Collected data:
• • • • •

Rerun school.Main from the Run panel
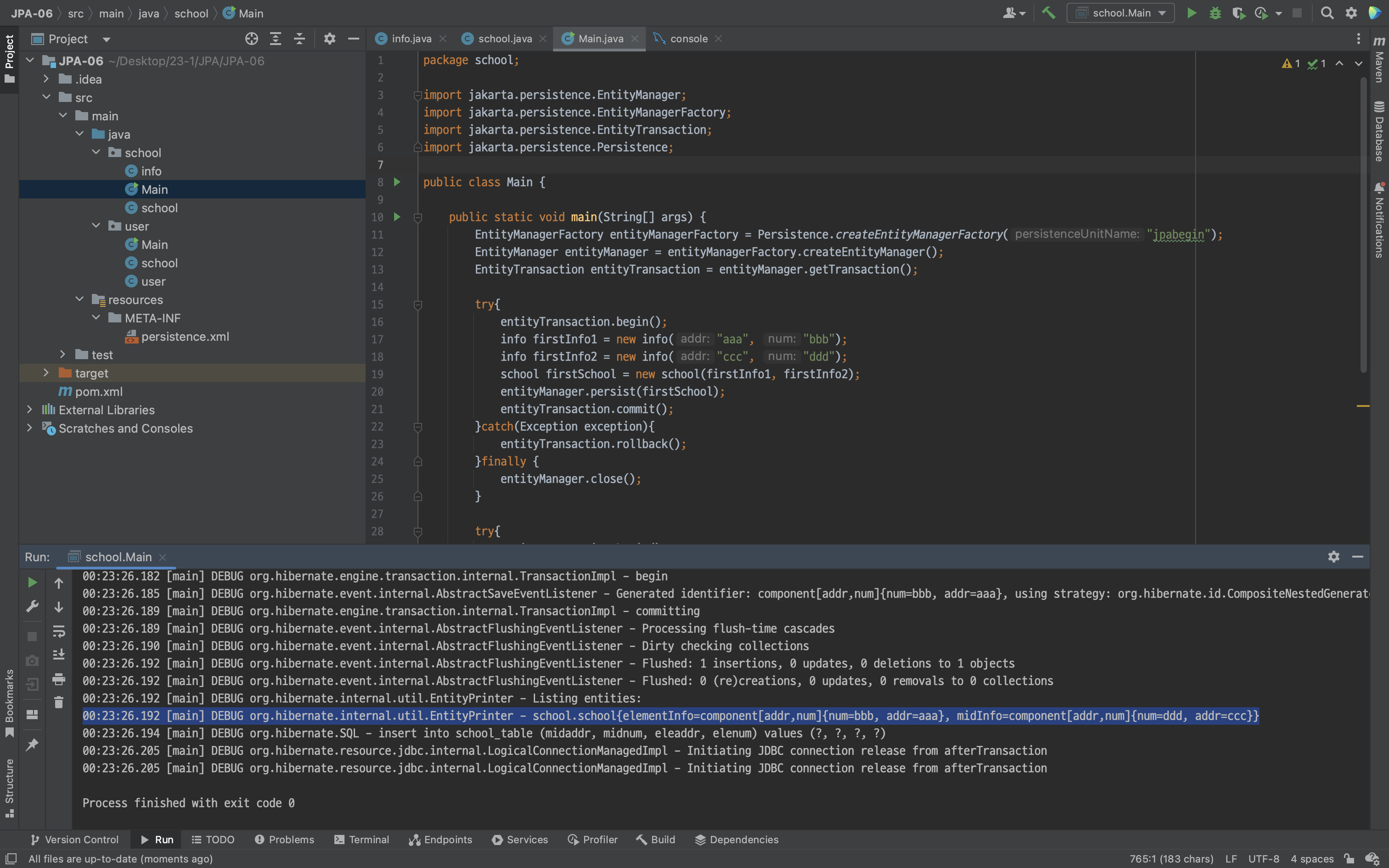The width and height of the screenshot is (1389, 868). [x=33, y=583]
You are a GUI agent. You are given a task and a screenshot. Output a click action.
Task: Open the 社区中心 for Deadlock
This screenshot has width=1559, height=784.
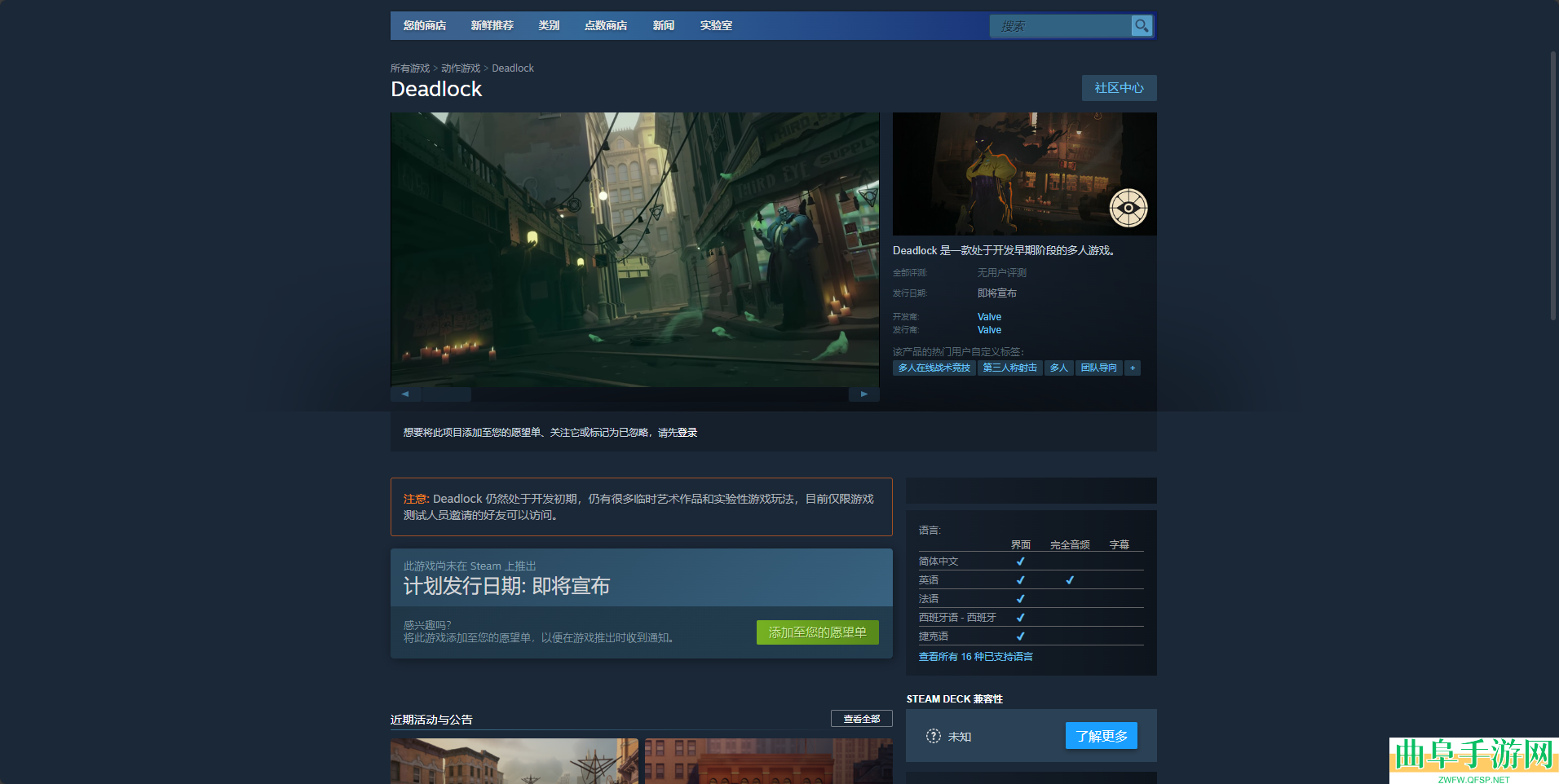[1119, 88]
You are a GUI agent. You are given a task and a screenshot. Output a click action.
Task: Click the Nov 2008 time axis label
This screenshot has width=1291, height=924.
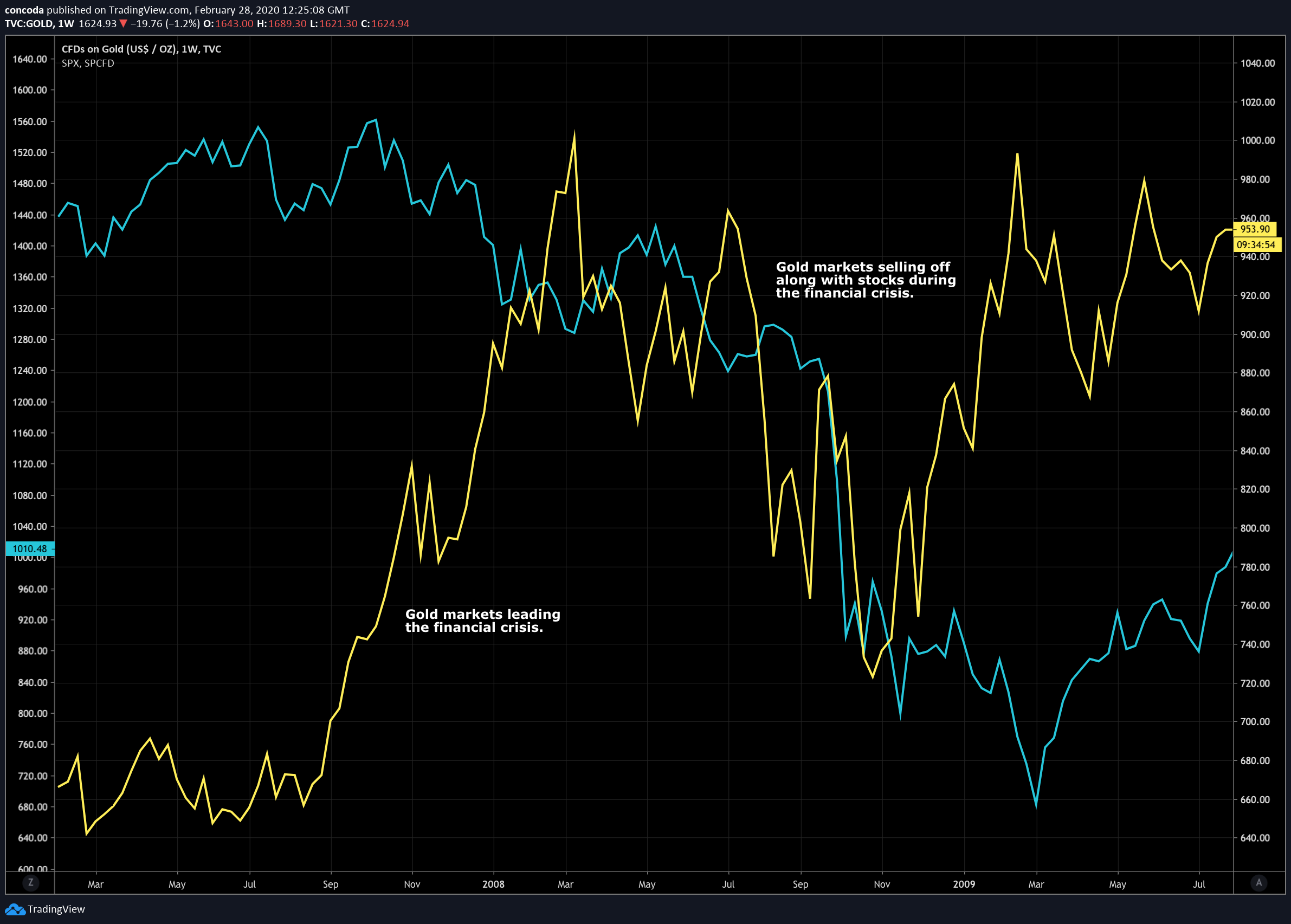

• • • • •

▶ _ACTION ITEM_: An exact copy of the data is required, with the pictures excluded.

▶ _WRITTEN SOLUTION_:
Rerun school.Main from the Run panel
The width and height of the screenshot is (1389, 868). [x=33, y=583]
You are a GUI agent. You are given a task and a screenshot. Output a click action.
Task: Open the 社区中心 for Deadlock
This screenshot has width=1559, height=784.
[1119, 88]
You are a GUI agent. You are given a task and a screenshot. Output a click action.
Task: Click the Nov 2008 time axis label
This screenshot has width=1291, height=924.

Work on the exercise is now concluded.